- Problem requirements -
Rewrite the items below with "range slider" renamed to "slider control" and everything else left the same. Leave the pictures out.

Element lookup items
########################################
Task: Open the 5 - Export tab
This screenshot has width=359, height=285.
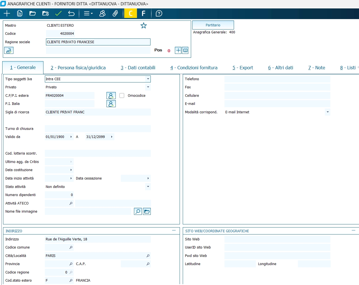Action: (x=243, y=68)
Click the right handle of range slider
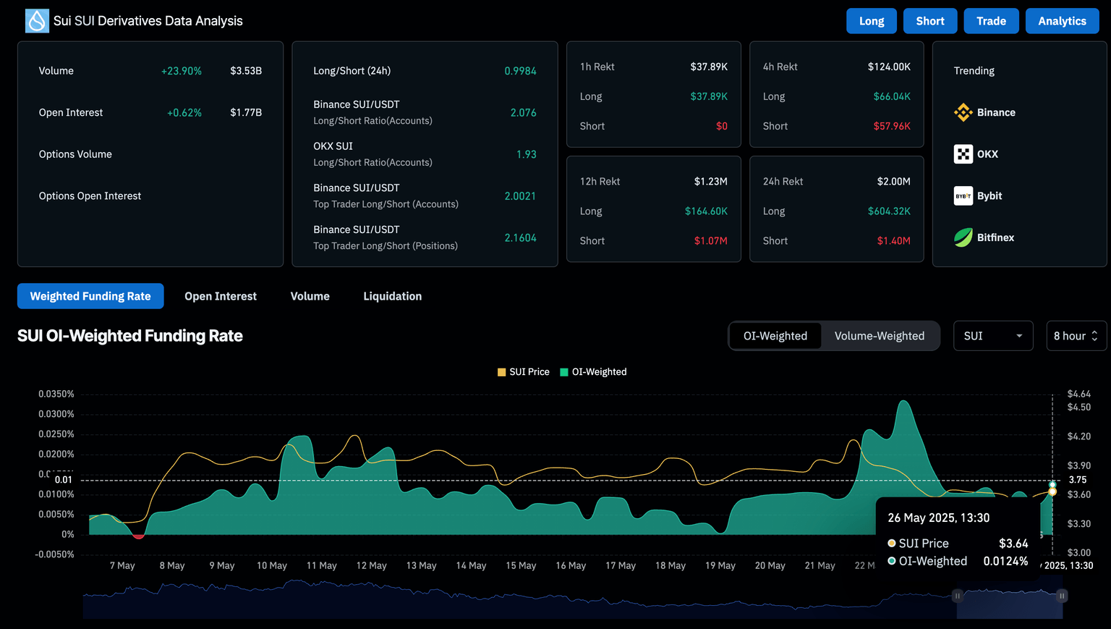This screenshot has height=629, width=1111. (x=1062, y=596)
########################################
- The solution -
Task: Open the 5 - Export tab
This screenshot has width=359, height=285.
Action: (x=243, y=68)
Click the right handle of slider control
This screenshot has height=629, width=1111. (x=1062, y=596)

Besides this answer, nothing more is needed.